Estimating controlled direct effects

2024-10-01

This vignette demonstrates how to estimate the controlled direct effect of some treatment, net the effect of some mediator using sequential g-estimation approach as described by Acharya, Blackwell, and Sen (2016). With standard regression and matching approaches, estimating the controlled direct effect is difficult because it often requires adjusting for covariates that causally affect the mediator and are causally affected by the treatment. Including such variables in a regression model can lead to post-treatment bias when estimating the direct effect of treatment. A large class of models and estimation approaches have been developed to avoid this problem, but here we focus on one called sequential g-estimation. This approach uses a standard linear model to estimate the effect of the mediator, and then removes that effect from effect from the dependent variable to estimate the direct effect of treatment without post-treatment bias.

Quantity of interest

Here we briefly introduce some of the statistical theory behind estimating direct effects.
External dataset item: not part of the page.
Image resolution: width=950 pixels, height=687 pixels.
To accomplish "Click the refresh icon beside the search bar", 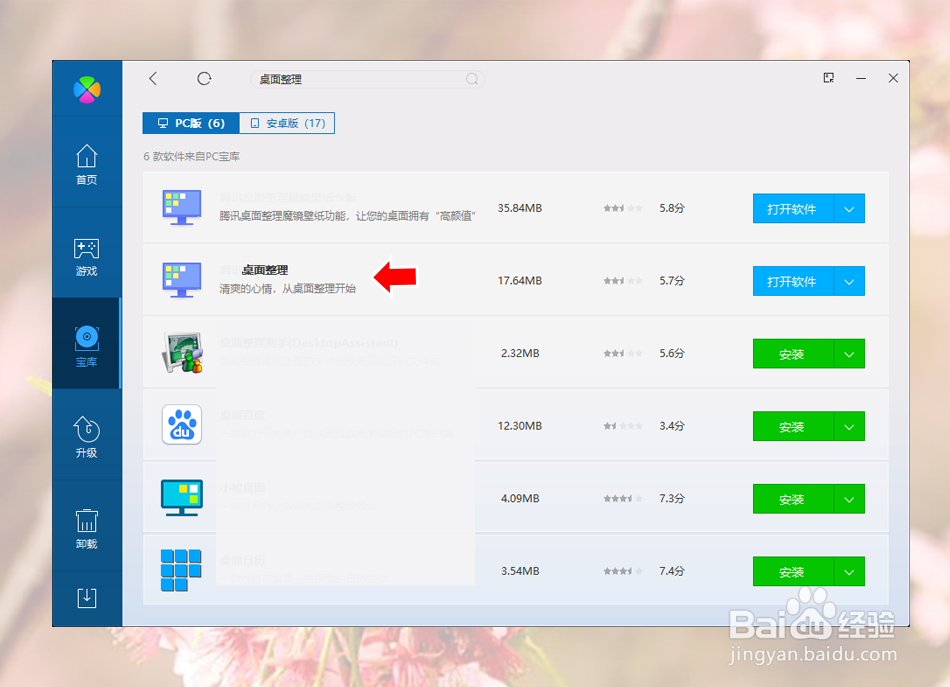I will (204, 78).
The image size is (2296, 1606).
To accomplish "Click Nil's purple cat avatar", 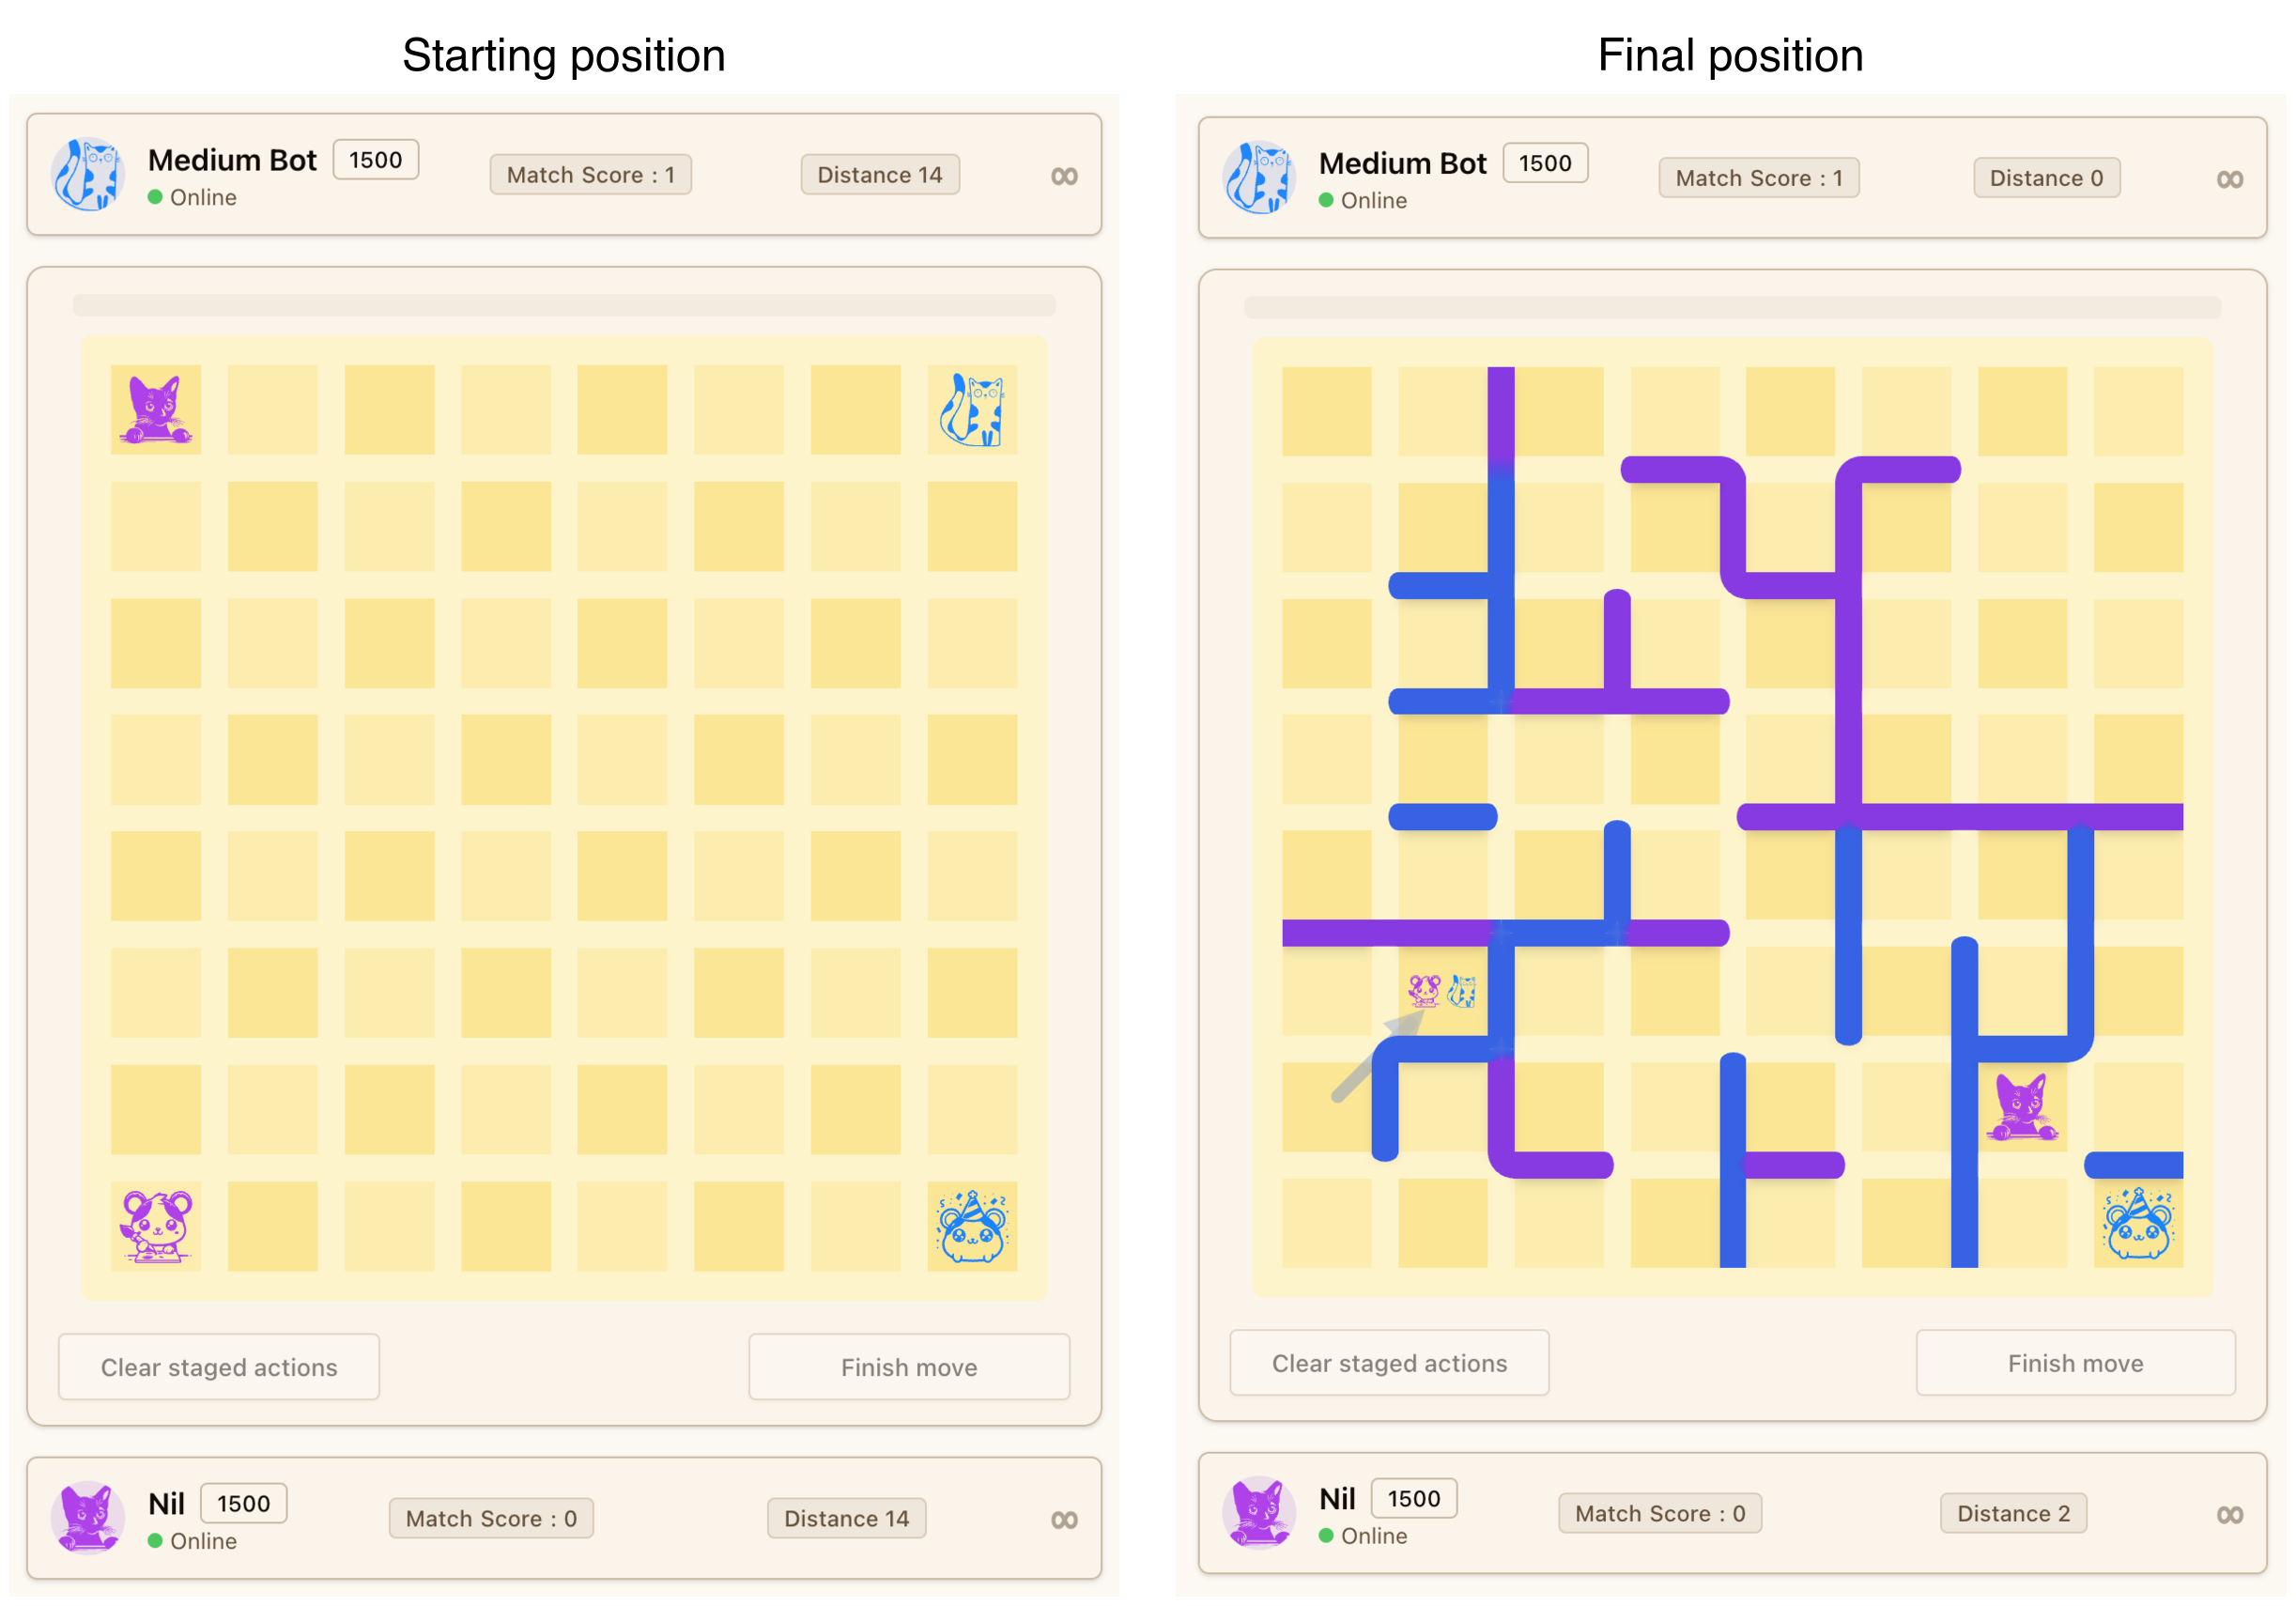I will [x=89, y=1516].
The main quantity of interest is the average controlled direct effect or ACDE. This can be illustrated from the following causal structure (Acharya, Blackwell, and Sen 2016, fig. 3):

DAG with direct effects structure
DAG with direct effects structure

The average controlled direct effect defined for a given treatment (\(A_i = a\) vs. \(A_i = a^\prime\)) and a given value of the mediator (\(M_i = m\)) is \[ACDE(a, a^\prime, m) = E[Y_i(a, m) - Y_i(a^\prime, m)]\] and is the total of the dashed lines in the figure above. Thus, we hold the mediator constant when comparing the outcome under each treatment. The ACDE is useful for discriminating between causal mechanisms, because the average total effect of treatment, \(\tau(a, a^\prime) \equiv E[Y_i(a) - Y_i(a^\prime)]\), can be decomposed as the sum of three quantities: (1) the ACDE, (2) the average natural indirect effect, and (3) a reference interaction that measures of how much the direct effect of \(A_i\) depends on a particular \(M_i = m\). Thus, if the ACDE is non-zero, it is evidence that the effect of \(A_i\) is not entirely explained by \(M_i\). We illustrate this with an empirical example. For more information on this, see Acharya, Blackwell, and Sen (2016).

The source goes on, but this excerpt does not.